= Goal of the exercise =
Could you give the rows starting at the line that contains "for Gardel's Bar" and ending at the line that contains "tap(682, 620)" as a Markdown table with two columns, No. and Line, where No. numbers each line and blank lines are left out?

= Data for this exercise =

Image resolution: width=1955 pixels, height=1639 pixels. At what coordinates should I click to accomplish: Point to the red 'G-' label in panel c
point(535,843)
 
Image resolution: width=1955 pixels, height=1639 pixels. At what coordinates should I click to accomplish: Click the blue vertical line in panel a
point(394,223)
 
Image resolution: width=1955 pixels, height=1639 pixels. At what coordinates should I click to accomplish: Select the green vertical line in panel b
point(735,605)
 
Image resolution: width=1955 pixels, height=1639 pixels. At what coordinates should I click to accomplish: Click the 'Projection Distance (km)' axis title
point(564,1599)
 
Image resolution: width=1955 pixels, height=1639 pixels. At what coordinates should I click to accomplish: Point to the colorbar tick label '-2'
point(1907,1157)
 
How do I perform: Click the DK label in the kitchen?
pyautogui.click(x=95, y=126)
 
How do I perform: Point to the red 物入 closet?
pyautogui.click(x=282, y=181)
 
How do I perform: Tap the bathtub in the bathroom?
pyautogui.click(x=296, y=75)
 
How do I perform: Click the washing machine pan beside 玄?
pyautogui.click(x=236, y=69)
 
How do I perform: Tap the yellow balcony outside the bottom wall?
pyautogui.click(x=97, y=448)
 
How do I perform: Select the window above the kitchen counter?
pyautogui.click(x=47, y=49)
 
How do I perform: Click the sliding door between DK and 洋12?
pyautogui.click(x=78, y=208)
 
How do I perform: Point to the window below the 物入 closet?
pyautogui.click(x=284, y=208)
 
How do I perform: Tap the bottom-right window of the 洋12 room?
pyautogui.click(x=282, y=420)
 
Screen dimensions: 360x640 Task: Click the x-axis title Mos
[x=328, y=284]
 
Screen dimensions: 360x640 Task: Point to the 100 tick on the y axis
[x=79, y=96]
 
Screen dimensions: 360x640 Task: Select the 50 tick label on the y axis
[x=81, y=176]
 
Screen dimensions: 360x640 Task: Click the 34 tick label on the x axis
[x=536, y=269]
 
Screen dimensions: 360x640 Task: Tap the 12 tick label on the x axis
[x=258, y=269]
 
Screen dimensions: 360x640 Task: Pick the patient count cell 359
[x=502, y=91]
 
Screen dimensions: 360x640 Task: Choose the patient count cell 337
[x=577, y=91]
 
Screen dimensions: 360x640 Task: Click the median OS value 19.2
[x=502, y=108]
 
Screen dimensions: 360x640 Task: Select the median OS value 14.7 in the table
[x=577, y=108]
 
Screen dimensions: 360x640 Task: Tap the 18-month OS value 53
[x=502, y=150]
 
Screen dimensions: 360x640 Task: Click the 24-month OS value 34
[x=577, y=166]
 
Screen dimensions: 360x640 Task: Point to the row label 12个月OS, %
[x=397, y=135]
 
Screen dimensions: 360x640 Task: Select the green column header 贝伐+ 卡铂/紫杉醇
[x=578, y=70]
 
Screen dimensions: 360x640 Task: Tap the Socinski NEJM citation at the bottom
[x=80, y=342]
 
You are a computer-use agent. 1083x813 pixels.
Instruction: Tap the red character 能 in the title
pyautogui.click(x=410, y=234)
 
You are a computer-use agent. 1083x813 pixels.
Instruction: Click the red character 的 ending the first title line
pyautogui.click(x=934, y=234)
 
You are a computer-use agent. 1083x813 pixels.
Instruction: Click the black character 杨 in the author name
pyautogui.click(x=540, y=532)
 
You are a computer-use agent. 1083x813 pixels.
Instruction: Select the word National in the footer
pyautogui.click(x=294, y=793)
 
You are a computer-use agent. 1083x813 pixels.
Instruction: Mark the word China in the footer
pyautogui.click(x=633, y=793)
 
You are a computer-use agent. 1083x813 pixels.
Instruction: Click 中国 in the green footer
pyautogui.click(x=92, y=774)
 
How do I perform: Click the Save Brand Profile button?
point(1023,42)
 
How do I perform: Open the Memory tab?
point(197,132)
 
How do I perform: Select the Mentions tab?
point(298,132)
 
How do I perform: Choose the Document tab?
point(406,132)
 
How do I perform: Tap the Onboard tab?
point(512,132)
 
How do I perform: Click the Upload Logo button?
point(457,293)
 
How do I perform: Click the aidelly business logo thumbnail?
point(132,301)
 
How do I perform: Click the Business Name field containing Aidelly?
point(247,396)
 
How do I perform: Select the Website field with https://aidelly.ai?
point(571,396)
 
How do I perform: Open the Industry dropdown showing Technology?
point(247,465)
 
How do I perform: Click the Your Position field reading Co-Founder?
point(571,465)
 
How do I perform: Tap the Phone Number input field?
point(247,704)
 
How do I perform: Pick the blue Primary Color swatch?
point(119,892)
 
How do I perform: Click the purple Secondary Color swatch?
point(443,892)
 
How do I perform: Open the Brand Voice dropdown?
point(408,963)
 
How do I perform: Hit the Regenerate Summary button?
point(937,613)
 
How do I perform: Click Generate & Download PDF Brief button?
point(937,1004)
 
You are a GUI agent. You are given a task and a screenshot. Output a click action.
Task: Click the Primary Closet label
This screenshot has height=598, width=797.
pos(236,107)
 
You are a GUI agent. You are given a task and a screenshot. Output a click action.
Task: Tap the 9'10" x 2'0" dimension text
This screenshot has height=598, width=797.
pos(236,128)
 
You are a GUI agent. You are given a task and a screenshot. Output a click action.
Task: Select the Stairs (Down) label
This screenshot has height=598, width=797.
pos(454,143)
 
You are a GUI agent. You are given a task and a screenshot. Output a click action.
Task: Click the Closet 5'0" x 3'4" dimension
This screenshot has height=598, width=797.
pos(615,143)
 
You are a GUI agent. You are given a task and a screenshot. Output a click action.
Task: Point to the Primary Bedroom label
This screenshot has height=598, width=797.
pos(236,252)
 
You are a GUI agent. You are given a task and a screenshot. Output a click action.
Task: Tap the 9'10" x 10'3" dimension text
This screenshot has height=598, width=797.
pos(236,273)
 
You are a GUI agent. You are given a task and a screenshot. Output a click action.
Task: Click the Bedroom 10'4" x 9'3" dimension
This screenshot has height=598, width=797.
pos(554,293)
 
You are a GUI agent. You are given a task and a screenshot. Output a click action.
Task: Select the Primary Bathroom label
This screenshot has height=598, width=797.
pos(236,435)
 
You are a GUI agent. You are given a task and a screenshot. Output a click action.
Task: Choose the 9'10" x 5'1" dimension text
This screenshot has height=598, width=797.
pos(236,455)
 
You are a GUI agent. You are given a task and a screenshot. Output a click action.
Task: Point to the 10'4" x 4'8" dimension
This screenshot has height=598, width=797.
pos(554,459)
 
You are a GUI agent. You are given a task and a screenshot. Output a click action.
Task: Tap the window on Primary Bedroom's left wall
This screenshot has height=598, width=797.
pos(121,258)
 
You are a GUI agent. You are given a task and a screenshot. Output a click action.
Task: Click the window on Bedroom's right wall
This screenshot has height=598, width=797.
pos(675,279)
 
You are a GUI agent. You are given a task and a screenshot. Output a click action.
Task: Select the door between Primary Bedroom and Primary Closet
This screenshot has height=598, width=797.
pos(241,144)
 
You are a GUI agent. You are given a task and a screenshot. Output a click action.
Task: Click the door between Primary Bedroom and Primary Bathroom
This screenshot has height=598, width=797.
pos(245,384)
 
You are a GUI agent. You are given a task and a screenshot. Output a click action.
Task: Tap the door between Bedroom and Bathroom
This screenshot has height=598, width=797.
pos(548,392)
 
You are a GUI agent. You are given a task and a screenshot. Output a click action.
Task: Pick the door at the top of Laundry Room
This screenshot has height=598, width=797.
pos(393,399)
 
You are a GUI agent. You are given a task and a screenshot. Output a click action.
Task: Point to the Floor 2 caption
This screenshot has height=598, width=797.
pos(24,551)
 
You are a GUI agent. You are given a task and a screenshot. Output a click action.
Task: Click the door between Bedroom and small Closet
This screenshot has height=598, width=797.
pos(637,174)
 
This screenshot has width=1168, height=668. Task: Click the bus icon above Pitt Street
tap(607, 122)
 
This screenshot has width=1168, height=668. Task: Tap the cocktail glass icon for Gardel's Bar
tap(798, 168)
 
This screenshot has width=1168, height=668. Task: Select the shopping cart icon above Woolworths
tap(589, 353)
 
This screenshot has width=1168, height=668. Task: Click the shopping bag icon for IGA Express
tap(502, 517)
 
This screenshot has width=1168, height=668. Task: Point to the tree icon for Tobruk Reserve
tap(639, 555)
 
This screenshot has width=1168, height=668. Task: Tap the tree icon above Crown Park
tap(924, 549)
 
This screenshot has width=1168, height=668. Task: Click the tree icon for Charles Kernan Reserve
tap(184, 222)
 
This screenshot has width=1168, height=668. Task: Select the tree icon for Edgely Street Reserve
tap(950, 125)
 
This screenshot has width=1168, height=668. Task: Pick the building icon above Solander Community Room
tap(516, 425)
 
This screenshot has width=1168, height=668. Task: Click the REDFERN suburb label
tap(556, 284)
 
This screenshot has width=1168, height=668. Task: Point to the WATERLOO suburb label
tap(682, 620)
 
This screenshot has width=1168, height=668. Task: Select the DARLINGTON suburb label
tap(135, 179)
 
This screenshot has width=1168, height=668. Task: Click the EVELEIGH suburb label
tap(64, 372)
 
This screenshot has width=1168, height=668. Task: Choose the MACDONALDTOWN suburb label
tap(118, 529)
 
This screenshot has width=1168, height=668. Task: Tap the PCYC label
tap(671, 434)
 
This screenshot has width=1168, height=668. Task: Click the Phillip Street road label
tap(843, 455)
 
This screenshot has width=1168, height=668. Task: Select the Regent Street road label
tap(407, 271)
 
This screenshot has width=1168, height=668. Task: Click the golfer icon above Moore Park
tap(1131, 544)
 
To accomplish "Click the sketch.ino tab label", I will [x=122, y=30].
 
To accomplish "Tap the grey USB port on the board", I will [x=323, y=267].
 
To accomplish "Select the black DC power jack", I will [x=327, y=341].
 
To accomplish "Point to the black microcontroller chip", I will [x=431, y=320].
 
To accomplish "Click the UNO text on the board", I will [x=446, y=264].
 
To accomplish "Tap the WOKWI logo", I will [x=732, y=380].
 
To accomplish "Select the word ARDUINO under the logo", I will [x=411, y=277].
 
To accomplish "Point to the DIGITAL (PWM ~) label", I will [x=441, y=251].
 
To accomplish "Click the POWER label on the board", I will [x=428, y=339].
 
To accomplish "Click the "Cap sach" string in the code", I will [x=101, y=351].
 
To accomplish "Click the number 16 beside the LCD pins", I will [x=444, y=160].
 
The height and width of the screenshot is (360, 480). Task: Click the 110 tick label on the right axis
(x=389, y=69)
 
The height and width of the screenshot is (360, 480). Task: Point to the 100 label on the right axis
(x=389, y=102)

= Response =
| No. | Line |
|---|---|
| 1 | This screenshot has width=1168, height=668. Task: Tap the cocktail glass icon for Gardel's Bar |
| 2 | tap(798, 168) |
| 3 | This screenshot has width=1168, height=668. Task: Select the shopping cart icon above Woolworths |
| 4 | tap(589, 353) |
| 5 | This screenshot has width=1168, height=668. Task: Click the shopping bag icon for IGA Express |
| 6 | tap(502, 517) |
| 7 | This screenshot has width=1168, height=668. Task: Point to the tree icon for Tobruk Reserve |
| 8 | tap(639, 555) |
| 9 | This screenshot has width=1168, height=668. Task: Tap the tree icon above Crown Park |
| 10 | tap(924, 549) |
| 11 | This screenshot has width=1168, height=668. Task: Click the tree icon for Charles Kernan Reserve |
| 12 | tap(184, 222) |
| 13 | This screenshot has width=1168, height=668. Task: Select the tree icon for Edgely Street Reserve |
| 14 | tap(950, 125) |
| 15 | This screenshot has width=1168, height=668. Task: Pick the building icon above Solander Community Room |
| 16 | tap(516, 425) |
| 17 | This screenshot has width=1168, height=668. Task: Click the REDFERN suburb label |
| 18 | tap(556, 284) |
| 19 | This screenshot has width=1168, height=668. Task: Point to the WATERLOO suburb label |
| 20 | tap(682, 620) |